High Temperature Heat Pipes
High temperature heat pipes are typically defined as heat pipes that operate between 400 and 1100°C. However, the fluid properties vary too much across this wide temperature range for any one fluid. Three fluids are typically used to cover this range; Cesium, Potassium, and Sodium. The operating range for each fluid is shown below:
- Cesium 300 to 600°C (572 to 1,112°F)
- Potassium 400 to 1000°C (752 to 1,832°F)
- Sodium 500 to 1100°C (932 to 2,012°F)
Materials of construction are typically Alloy 600 for Cesium, Potassium, and Sodium. ACT also manufactures a Haynes 230/Sodium heat pipe for extended operation near 1100°C because of the significantly higher creep strength. Austenitic stainless steels can be used for applications that are at the lower end of the temperature range.
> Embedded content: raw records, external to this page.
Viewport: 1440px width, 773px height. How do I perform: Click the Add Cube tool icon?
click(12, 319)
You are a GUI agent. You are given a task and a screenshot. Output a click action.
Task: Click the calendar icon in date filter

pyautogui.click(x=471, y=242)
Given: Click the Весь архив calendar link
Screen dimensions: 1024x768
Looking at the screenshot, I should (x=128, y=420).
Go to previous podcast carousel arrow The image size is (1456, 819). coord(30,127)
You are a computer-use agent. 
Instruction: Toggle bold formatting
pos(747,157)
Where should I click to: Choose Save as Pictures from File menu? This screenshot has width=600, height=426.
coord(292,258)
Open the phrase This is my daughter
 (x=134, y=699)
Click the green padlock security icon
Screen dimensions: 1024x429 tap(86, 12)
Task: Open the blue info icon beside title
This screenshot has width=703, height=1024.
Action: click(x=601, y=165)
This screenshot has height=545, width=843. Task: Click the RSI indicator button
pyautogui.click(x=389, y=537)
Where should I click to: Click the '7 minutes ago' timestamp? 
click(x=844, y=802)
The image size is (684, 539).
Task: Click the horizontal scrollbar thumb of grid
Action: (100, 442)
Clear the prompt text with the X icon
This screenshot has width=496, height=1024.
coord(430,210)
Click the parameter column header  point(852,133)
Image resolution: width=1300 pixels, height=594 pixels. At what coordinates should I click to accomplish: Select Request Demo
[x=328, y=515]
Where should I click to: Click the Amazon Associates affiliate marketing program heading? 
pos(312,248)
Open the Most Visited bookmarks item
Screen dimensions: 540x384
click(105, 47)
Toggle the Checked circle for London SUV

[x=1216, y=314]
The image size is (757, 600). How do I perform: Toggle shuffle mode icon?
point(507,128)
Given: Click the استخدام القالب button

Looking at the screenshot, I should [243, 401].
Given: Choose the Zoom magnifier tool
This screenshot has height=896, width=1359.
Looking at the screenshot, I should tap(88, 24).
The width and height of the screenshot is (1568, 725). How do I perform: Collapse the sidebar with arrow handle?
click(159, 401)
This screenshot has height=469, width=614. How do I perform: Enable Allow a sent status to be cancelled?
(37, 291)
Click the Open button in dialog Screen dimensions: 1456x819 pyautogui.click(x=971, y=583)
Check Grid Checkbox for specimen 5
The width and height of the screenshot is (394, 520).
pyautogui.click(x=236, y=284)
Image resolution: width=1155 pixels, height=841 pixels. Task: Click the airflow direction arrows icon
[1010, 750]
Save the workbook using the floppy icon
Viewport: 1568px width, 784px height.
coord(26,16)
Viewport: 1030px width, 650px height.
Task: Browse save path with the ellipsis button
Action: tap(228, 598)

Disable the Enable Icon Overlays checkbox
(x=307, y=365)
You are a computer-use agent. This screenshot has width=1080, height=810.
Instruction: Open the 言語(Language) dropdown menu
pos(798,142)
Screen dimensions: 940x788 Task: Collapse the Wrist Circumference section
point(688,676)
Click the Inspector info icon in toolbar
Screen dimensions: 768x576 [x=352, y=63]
Typical applications for high temperature heat pipes include the following:
- Heat Engine Receivers (Steam, Stirling, Brayton, Rankine)
- Solar Thermal
- Heat exchangers
- Hypersonic wing leading edges
- Waste heat recovery
- Nuclear power
- Thermoelectric Generators
- Isothermalizing furnace elements
High temperature heat pipes can be used to build custom heat transfer devices for both high power throughput and precise temperature uniformity. Power throughput in the 1 to 100 kW range is typical. Precision heat treating and materials processing furnaces are capable of extraordinarily precise temperature set points and isothermality. Set point accuracy, stability, and isothermality of ± 0.1°C is common with a single heated zone, using an off-the-shelf temperature controller. Because of the inherent temperature uniformity and stability of heat pipes, they are an integral component in nearly all of the most precise temperature calibration instruments in the primary calibration laboratories around the world (See ACT’s Temperature Calibration and Control Products). This technology can also be applied to research, commercial, and industrial applications for processes such as annealing, sintering, crystal growing, brazing, and controlled diffusion.